The layoffs would hit subway and bus workers the hardest, with 8,238 layoffs, which MTA projects would save $ 1.2 billion a year. But after all that frontline workers experienced during the COVID-19 pandemic – 128 MTA employees died of coronavirus – their leader promised to fight any layoffs.
“There will be a backlash from the unions and it will be a collective struggle both on the railways and within the city, I just want to clarify that,” said John Samuelsen, president of Transit Workers Union Local 100. “If there are any expectations from anyone in this room, whether they are board members or MTA bosses, we will not open our contracts and finance this deficit reduction. It will never happen. “
In addition to cuts in service and labor costs, the MTA has published its preliminary plan for more revenue, namely through biennial tickets and fee increases. It includes increasing one-time MetroCards by $ 1 and charging $ 3 to replace a card, as well as possibly eliminating 7- and 30-day unlimited cards. He is also considering a dynamic pricing model for bridges and tunnels that would charge more during peak traffic and less during off-peak hours.
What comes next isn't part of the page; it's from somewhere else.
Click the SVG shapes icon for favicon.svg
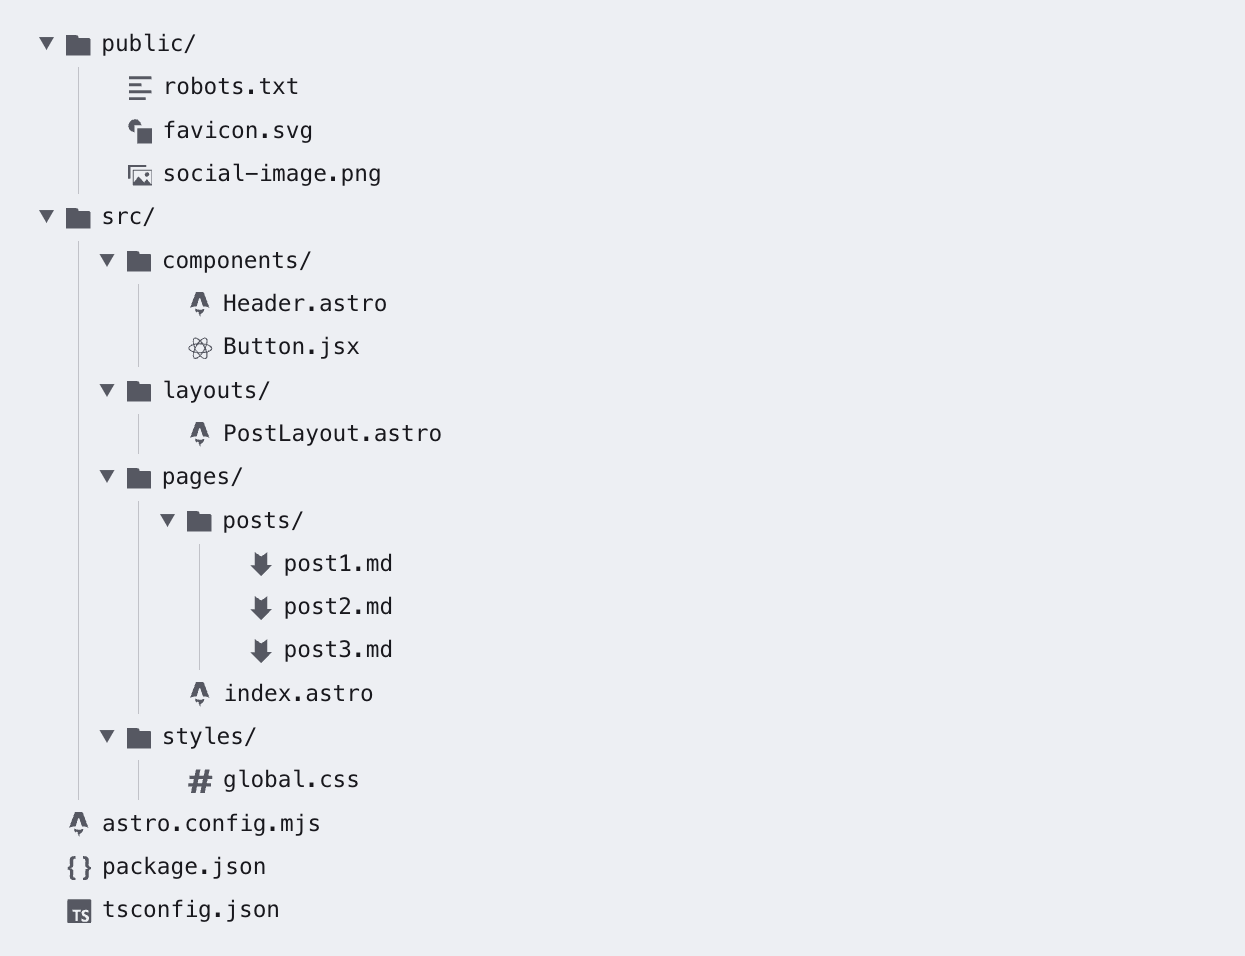click(x=140, y=131)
New York State Controller Thomas Di Napoli has warned that the region’s economic recovery could be hampered by the cuts. “The burden of closing this gap will fall on the regional economy, burdening drivers, toll payers, labor and taxpayers,” DiNapoli said in a statement.
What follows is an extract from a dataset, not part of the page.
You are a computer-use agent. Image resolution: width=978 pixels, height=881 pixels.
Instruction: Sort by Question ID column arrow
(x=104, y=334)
The MTA also hired consulting firm McKinsey & Company to review the agency’s economic prospects. A full report is expected next week, but the MTA published a finding on Wednesday predicting that riding will not return fully to pre-pandemic levels by 2024 at “best” if we assume there is an effective vaccine and no revival of the coronavirus next year.
“We take the worst-case planning approach, but we leave room for the best if it happens,” Foy said.
The “best” would mean that Congress transfers $ 12 billion in federal relief, riding returns faster than expected, and that the federal government quickly clears the way to allow congestion prices to rise and run by 2022.
The MTA board is expected to vote on the budget presented on Wednesday, before the end of the year.